*** FRAGMENTO DEL TEXTO
América Latina recibió el año pasado casi 66.000 millones de dólares en remesas, el equivalente a todo el Producto Interior Bruto (PIB) de la República Dominicana.

Una buena parte de ese monto de dinero que envían los inmigrantes a su país de origen -algo más de 3.000 millones de euros, lo que equivale aproximadamente al valor del Real Madrid- tuvo su origen en España, según datos del Banco de España.

Las remesas son un sustento fundamental de las economías más frágiles de la región. En Haití suponen el 25% del Producto Interior Bruto (PIB), en Honduras casi un 18% y en El Salvador un 17% En estos países, las remesas pueden llegar a suponer hasta el 50% del total de los ingresos familiares.

Según un estudio presentado la semana pasada en Madrid por el Fomin -Remesas e Inclusión Financiera: Análisis de una encuesta de América Latina y el Caribe en España-, siete de cada diez inmigrantes latinoamericanos que viven en España envían dinero regularmente a sus familias en el país de origen.
******
*** MATERIAL EXTRAÍDO
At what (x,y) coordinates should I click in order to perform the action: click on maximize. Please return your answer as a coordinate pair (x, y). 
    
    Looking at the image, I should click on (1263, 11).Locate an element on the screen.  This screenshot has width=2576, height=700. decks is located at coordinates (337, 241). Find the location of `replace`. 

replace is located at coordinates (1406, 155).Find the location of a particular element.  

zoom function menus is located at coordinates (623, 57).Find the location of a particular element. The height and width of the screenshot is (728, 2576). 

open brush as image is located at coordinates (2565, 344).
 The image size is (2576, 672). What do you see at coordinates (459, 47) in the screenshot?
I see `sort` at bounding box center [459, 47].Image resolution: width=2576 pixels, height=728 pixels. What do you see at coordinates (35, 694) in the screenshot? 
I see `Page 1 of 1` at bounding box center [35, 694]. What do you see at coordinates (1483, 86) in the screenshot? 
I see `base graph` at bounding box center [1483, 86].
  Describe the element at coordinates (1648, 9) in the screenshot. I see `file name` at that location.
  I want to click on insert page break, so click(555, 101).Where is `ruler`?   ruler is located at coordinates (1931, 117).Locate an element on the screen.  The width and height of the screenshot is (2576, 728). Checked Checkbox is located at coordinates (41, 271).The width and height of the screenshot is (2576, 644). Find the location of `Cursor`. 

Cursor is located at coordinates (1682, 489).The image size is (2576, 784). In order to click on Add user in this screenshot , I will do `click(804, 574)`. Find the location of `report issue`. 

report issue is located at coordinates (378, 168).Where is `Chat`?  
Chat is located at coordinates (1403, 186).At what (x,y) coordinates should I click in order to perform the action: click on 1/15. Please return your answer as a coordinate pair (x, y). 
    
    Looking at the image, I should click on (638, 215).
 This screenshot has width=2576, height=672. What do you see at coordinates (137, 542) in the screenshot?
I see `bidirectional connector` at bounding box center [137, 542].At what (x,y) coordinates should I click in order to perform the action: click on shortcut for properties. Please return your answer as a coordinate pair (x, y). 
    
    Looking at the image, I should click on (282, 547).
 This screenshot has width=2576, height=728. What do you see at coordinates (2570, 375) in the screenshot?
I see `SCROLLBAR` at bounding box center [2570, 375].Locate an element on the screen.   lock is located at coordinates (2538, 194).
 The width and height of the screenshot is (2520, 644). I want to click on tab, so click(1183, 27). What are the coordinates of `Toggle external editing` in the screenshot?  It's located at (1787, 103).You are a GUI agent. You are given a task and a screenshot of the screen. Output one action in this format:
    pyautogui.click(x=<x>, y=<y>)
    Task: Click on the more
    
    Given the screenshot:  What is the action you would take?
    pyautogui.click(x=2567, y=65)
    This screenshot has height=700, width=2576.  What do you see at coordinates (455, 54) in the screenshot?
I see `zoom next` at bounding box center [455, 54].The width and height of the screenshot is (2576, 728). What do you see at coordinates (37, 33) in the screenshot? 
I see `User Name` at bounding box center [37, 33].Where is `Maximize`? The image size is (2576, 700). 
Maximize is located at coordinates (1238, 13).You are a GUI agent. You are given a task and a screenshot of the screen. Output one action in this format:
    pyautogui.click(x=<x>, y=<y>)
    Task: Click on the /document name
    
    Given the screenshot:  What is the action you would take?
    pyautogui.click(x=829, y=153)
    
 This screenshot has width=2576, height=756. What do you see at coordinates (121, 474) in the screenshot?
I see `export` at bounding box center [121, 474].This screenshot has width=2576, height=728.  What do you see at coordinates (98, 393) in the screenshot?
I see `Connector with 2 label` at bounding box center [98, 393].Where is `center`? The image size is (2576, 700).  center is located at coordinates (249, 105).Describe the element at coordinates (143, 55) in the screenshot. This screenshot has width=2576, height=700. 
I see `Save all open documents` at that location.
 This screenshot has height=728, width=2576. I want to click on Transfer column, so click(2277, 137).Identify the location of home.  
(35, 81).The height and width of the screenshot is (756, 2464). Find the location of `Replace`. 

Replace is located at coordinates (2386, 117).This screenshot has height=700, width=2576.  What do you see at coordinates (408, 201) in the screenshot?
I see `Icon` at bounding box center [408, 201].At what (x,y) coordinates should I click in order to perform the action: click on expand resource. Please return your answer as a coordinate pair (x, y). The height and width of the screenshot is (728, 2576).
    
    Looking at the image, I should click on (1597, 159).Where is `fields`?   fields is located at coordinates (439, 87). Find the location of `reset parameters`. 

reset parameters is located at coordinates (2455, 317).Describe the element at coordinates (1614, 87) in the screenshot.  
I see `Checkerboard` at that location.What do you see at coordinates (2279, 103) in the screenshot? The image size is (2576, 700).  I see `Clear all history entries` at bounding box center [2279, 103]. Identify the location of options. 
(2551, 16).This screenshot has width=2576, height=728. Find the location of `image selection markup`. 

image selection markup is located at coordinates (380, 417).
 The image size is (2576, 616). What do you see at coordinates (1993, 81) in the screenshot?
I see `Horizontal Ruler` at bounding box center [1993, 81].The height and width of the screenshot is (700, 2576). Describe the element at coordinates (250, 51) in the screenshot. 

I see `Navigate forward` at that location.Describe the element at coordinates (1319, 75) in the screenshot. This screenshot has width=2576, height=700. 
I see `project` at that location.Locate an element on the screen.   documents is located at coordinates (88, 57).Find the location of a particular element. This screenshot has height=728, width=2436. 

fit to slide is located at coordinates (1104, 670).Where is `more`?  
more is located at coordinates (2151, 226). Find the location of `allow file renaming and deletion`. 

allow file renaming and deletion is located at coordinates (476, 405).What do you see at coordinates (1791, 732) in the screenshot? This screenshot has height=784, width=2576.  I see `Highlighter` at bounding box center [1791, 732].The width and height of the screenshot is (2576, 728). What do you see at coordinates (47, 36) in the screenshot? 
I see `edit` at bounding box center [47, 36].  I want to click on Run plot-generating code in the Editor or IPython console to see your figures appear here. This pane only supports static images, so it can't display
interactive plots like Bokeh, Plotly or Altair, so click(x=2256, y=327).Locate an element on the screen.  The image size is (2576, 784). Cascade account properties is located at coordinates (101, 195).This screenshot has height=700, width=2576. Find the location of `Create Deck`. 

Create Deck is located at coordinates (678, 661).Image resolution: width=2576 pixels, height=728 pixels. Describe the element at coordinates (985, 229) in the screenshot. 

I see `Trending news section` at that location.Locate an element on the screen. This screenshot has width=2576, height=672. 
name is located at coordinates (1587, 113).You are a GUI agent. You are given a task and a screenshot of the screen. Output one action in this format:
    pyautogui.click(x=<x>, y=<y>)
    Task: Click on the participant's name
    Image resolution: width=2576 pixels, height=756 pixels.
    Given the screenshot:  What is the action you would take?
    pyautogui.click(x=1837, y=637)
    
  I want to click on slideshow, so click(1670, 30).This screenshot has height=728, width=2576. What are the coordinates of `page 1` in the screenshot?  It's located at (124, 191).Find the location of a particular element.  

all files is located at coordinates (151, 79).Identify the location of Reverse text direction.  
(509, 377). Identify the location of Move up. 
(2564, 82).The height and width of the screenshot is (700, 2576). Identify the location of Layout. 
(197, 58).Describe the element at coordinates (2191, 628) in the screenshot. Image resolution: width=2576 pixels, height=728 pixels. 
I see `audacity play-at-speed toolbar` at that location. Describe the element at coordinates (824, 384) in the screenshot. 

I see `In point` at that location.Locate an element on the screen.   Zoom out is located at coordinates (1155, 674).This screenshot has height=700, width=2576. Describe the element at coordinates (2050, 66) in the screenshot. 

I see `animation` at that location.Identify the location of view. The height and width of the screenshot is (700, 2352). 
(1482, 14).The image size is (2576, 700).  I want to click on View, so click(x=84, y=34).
******
LISTA DE TAREAS =>
1. Traduce al inglés esta oración del texto sobre las remesas: "América Latina recibió el año pasado casi 66.000 millones de dólares en remesas, el equivalente a todo el Producto Interior Bruto (PIB) de la República Dominicana."
2. Según el texto sobre las remesas, ¿qué porcentaje del Producto Interior Bruto de Haití suponen las remesas?

SOLUCIONES DE EJERCICIOS =>
1. Latin America received almost 66 billion dollars in remittances last year, the equivalent of the entire Gross Domestic Product (GDP) of the Dominican Republic.

2. El 25%.